# Sabrent PCI-802N Ralink Card Configures fine, ssid not being detected



## leeand00 (Jul 5, 2016)

The wireless card I'm using is a Sabrent PCI-802N Ralink RT3062F PBG26220E0

I tested the card in Linux and was able to connect another access point and retrieve webpages; in Linux it used the rt2800pci driver; though I didn't set it up as an AP. 


```
autoboot_delay="3"
if_ral_load="YES"
comconsile_speed="11520"
hw.usb.no_pf="1"
legal.intel_wpi.license_ack=1
legal.intel_ipw.license_ack=1
legal.intel_iwi.license_ack=1
wlan_tkip_load="YES"
wlan_ccmp_load="YES"
```
/boot/loader.local


```
ral0: <Ralink Technology RT3062 mem 0xdfbf0000-0xdfbfffff irq 22 at device 2.0 on pci2
ral0: MAC/BBP RT3572 (rev 0x0223), RF RT3022 (MIMO 2T2R), address XX:XX:XX:XX:XX
```
`dmesg |grep Ralink | less`


```
ral0: flags=8843<UP,BROADCAST,RUNNING,SIMPLEX,MULTICAST> metric 0 mtu 2290
        ether XX:XX:XX:XX:XX:XX
        nd6 options=21<PREFORMNUD,AUTO_LINKLOCAL>
        media: IEEEE 802.11 Wireless Ethernet autoselect mode 11g <hostap>
        status: running

ral0_wlan1: flags=8843<UP,BROADCAST,RUNNING,SIMPLEX,MULTICAST> metric 0 mtu 1500
     ether XX:XX:XX:XX:XX:XX
     inet6 fe80::20c:bff:fe44:e4f6%ral0_wlan1 prefixlen 64 scopeid 0x8
     inet 192.168.5.1 netmask 0xffffff00 broadcast 192.168.5.255
     nd6 options=21<PERFORMNUD,AUTO_LINKLOCAL>
     media 802.11 Wireless Ethernet autoselect mode 11g <hostap>
     status: running
     ssid pfsense channel 1 (2412 MHz 11g) bssid XX:XX:XX:XX:XX:XX
     regdomain FCC country US indoor authmode WPA2/802.11i privacy MIXED
     deftxkey 3 TKPI 2:128-bit TKIP 3:128-bit txpower 30 scanvalid 60 pureg
     protmode OFF -apbridge dtiperiod 1 -dfs
```
`ifconfig`

I've assigned it to OPT1 and enabled DHCP in the range 192.168.5.1

But whenever I search for the SSID, I don't find anything.
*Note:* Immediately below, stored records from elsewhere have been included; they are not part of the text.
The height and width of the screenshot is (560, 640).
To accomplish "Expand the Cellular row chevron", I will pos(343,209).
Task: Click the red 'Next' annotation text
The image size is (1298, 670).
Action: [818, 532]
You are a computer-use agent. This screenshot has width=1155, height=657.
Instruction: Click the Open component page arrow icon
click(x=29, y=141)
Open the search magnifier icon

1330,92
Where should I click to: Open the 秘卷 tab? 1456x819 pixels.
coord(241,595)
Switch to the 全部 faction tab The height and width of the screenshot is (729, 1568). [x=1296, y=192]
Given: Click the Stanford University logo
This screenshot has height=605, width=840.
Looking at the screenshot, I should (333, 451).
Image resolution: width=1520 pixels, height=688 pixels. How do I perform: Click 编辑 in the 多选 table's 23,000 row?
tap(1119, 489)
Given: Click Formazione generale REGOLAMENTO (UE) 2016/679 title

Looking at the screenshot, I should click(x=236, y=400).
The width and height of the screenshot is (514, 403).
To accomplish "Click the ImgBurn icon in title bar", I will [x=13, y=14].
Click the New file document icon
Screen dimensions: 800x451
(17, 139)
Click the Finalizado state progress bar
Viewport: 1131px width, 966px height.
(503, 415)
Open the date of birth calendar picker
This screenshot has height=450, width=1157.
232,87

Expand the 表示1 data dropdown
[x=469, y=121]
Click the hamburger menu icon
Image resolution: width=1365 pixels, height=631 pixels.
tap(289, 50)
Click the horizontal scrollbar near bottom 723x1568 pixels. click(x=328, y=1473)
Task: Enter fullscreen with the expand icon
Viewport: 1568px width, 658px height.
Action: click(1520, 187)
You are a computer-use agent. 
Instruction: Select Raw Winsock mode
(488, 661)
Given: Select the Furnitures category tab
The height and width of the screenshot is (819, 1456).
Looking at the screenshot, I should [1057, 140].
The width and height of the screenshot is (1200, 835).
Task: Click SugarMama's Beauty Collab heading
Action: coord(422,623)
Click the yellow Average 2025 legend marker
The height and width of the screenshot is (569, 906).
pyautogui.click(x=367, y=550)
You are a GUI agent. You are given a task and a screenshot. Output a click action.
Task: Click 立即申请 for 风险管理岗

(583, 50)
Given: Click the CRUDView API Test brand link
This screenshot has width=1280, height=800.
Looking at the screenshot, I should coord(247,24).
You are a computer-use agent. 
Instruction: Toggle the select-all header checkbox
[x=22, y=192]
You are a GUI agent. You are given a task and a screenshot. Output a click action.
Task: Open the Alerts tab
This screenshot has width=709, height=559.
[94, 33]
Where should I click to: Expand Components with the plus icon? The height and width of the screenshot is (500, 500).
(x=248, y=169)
Any idea what might be causing this?  I'm using pfsense 2.3.1 that is based on FreeBSD 10.3.

Also is there any way to get this working as Wireless N?

Thanks,
   leeand00


----------



## SirDice (Jul 5, 2016)

leeand00 said:


> I'm using pfsense 2.3.1 that is based on FreeBSD 10.3.


PC-BSD, FreeNAS, NAS4Free, and all other FreeBSD Derivatives


----------